Ipeyól Grammar
Nouns
Number
Gender
Ipeyól features a grammatical gender system that distinguishes nouns along a dual animacy hierarchy, divided into animate and inanimate classes. This system, while deriving from the ancestral Spanish biological gender classification, reflects unique cultural and cognitive categories within Ipeyól speakers. Animate nouns in Ipeyól typically include human beings, large animals, birds, celestial and atmospheric phenomena (e.g., wind, storms, lightning, the sun, the moon), and culturally significant plants or objects associated with motion, vitality, or perceived agency. Crucially, this animacy distinction is not solely biological; it is culturally informed. For instance, while the general term larrul (‘tree’) is inanimate, specific, named trees such as palmera (‘palm’) or pino (‘pine’) are animate, reflecting their symbolic salience. Inanimate nouns encompass most objects, insects, cold-blooded animals, body parts, concepts, mass and abstract nouns, tools, all dead animate nouns, and landscape features. However, certain inanimate-seeming nouns may be grammatically animate due to metaphorical or symbolic associations with life or movement. For example, some parts of the body, especially organs, pattern as animate. Though the system appears semantically motivated, classification can be unpredictable.
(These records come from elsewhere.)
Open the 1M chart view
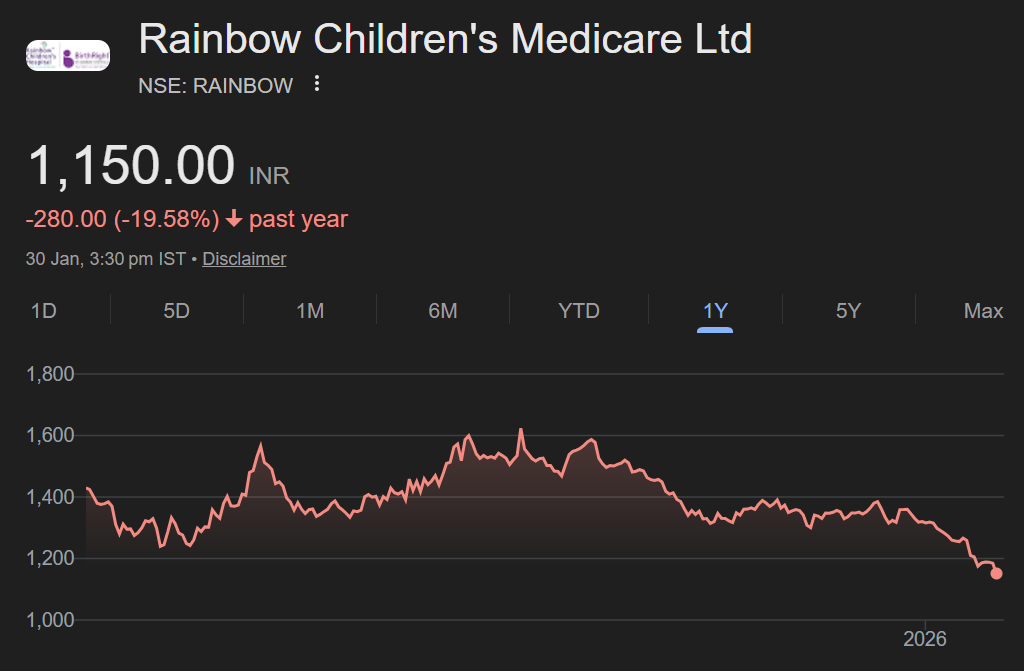The width and height of the screenshot is (1024, 671). point(310,311)
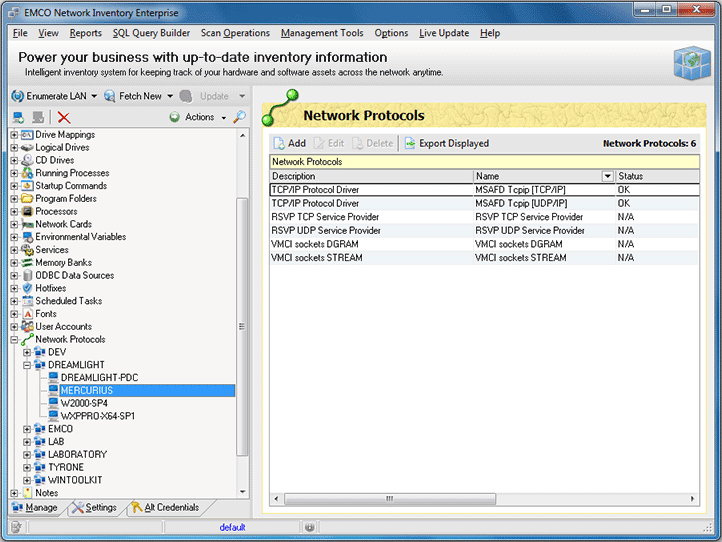This screenshot has height=542, width=722.
Task: Expand the Services tree node
Action: [14, 250]
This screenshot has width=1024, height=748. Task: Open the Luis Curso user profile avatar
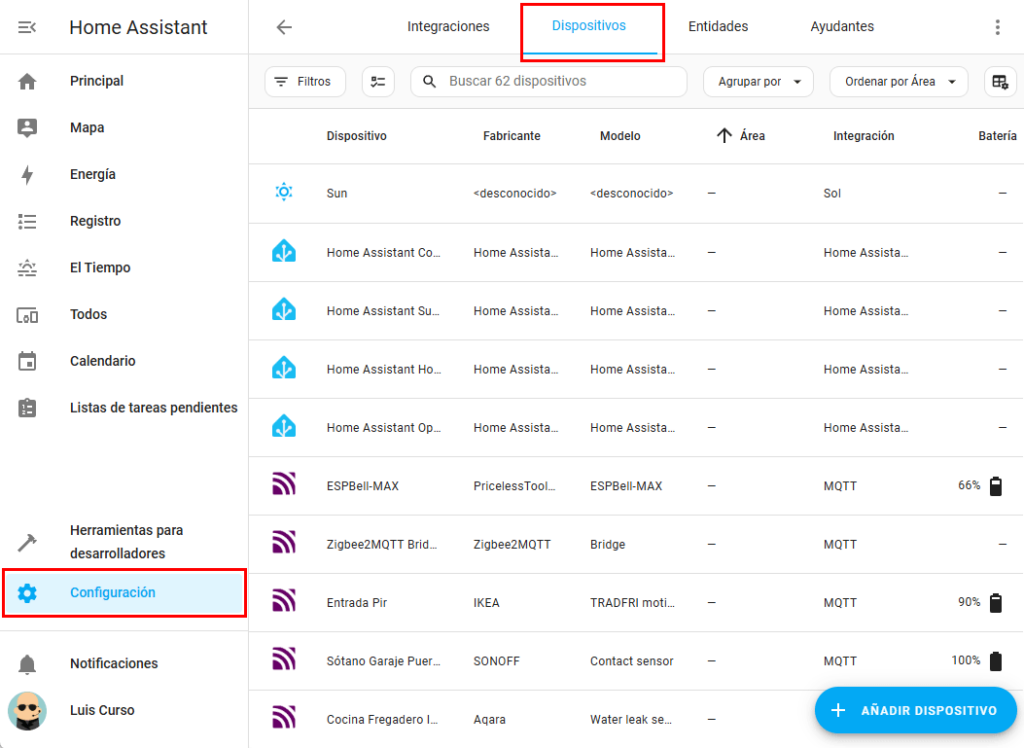tap(27, 711)
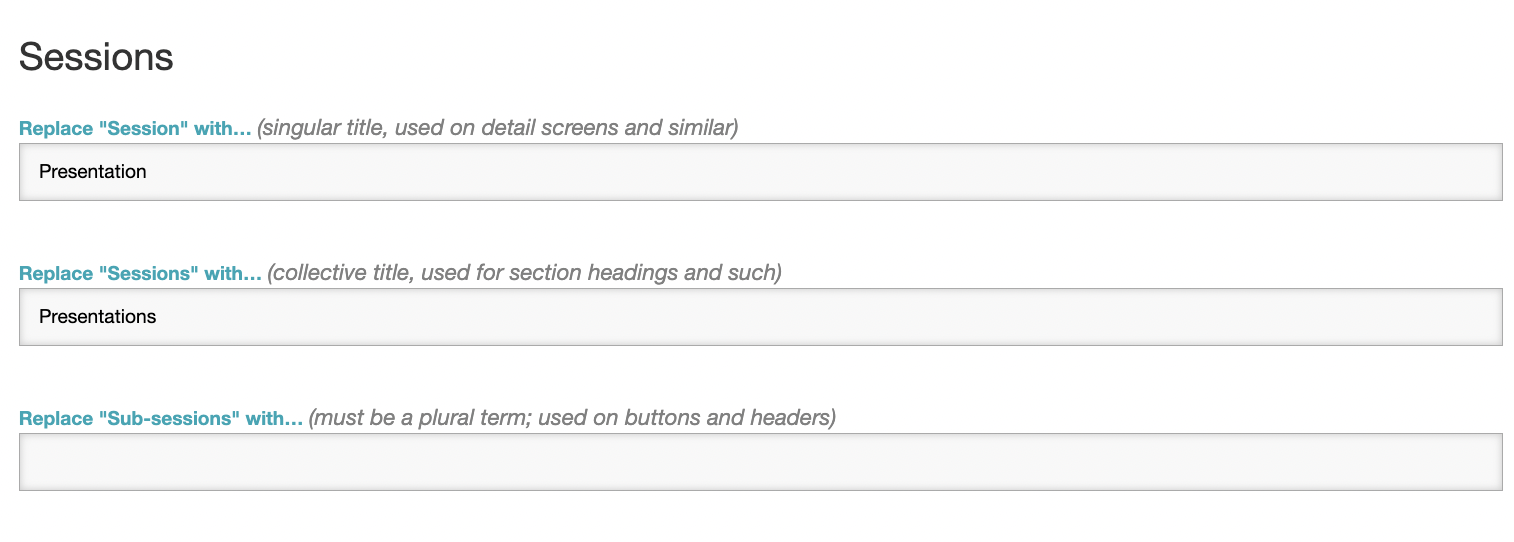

A notable feature of Ipeyól is its capacity for gender shifting: the ability of certain inanimate nouns to adopt animate grammatical status in specific contexts. This shift often occurs when the noun is personified, becomes the subject of speech or thought, or plays a central role in narrative sequences. For example, the normally inanimate noun laflór may take animate agreement when appearing as a personified spirit or character in discourse, or if the speaker wishes to give a typically inanimate noun an endearing characterization (e.g., lorí, ‘ant’ is typically inanimate, but in cultural fables with ant characters the noun follows animate morphosyntax). Likewise, body parts, tools, or natural features can be treated as animate if they exhibit agency or symbolic power in a story. Since there is no explicit animate or inanimate suffix in Ipeyól, this fluidity is very common. Some nouns switch meaning depending on animacy, for example the word lalenwu,‘tongue’ when it is inanimate refers to the body part in an animal’s mouth, whereas an animate pattern connotes ‘language.’